JOSÉ ROBERTO DE TOLEDO
DA REPORTAGEM LOCAL

Quem circula pela cidade não precisa de estatísticas para saber que o trânsito em São Paulo piorou. A má notícia é que, se não houver mudanças rápidas na política de transportes, a situação deve piorar ainda mais.
A cidade não parou de crescer, mas, por mais contraditório que pareça, o número de pessoas que usam ônibus em São Paulo está diminuindo. E rápido: desde junho do ano passado, cerca de 250 mil passageiros abandonaram os chamados coletivos.
Alguns, sem dinheiro para o R$ 0,80 da passagem, tiveram de recorrer ao mais antigo meio de transporte existente: os próprios pés. Outros, com mais sorte -e renda-, trocaram os lentos ônibus por carros particulares.

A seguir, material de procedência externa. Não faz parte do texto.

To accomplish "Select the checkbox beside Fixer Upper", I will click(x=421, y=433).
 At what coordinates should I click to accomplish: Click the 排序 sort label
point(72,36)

O impacto da transferência de passageiros é enorme. Para se ter uma idéia, no espaço ocupado por um ônibus, que transporta em média cem passageiros, cabem três automóveis, com apenas cinco pessoas dentro.
Como o número de carros cresce, mas o de vias não, o resultado é uma velocidade menor nas ruas e, é claro, mais tempo perdido em congestionamentos.
Ou seja: quem fazia um trajeto de 15 km em 28 minutos, precisa hoje de mais 5 minutos para cobrir a mesma distância. Ao fim de um mês de idas e vindas, esse paulistano perderá 3 horas e 20 minutos a mais no trânsito.
Em 93, segundo estudo do Metrô, 45% dos moradores da Grande SP gastavam mais de duas horas por dia no trânsito, e 21%, mais de três horas.
Disputando espaço com os carros, os ônibus levaram mais tempo para percorrer o mesmo itinerário. Mesmo aumentando a frota, o serviço oferecido é o mesmo. Na média, a velocidade dos ônibus é de 14 km/h.
"Em certos 'gargalos', ela não passa de 5 km/h, a mesma velocidade de uma pessoa a pé. Alguns passageiros descem e vão andando mesmo", diz Francisco Christovam, presidente da SPtrans -estatal que gerencia o sistema de ônibus municipal.
Instalou-se um círculo vicioso. Ônibus lentos são um estímulo para mais pessoas optarem pelo carro, aumentando congestionamentos e tornando o transporte coletivo menos atrativo.
Uma conta simples, feita por Christovam, ajuda a entender a razão de mais pessoas estarem trocando o carro pelo ônibus.
Para percorrer os 15 km da viagem média na cidade, um carro popular gasta no máximo 2 litros. Com a gasolina barata, para ir e voltar ao seu destino o dono do carro pagará R$ 2,40 por dia. Se forem duas pessoas, o custo será menor do que os R$ 3,20 das quatro passagens de ônibus. Isso sem contar ganhos de conforto, tempo e status.
"Ao mesmo tempo cresceram o transporte irregular (lotações e ônibus clandestinos) e o público do metrô", diz Rogério Belda, presidente da Associação Nacional de Transportes Públicos. Tudo isso aumenta o caos.
Os especialistas concordam que é difícil reconquistar o público que migrou para o carro, mas dizem que é preciso tentar.
Na Grande SP, um dia a cada dez já tem índices inadequados de concentração de poluentes. E 90% da poluição vem dos carros, diz Belda.
"Los Angeles (EUA) está construindo um metrô porque se verificou que é impossível manter uma grande cidade baseada só no carro, sem transporte público", conta.
Há saídas, mas elas são caras e impopulares, diz Maurício Cadaval, consultor de transportes.
Na sua opinião, no curto prazo é preciso aumentar o custo do carro -taxando a gasolina ou encarecendo o estacionamento.
"E no médio prazo é preciso investir em novas vias para carros, ônibus e metrô. Não adianta investir só em um ou outro", diz. É que se o investimento não for balanceado, o sistema privilegiado acaba sobrecarregado.
No caso dos ônibus, Christovam, Belda e Cadaval concordam: só o aumento de corredores exclusivos, onde a velocidade média chega a 25 km/h, resolve. Eles são ainda raros em São Paulo: há 98 km de corredores para 3.000 km de vias principais.
"Se os investimentos não forem feitos, São Paulo não vai parar, mas vai se tornar cada vez menos atraente para se morar e trabalhar", prevê Cadaval.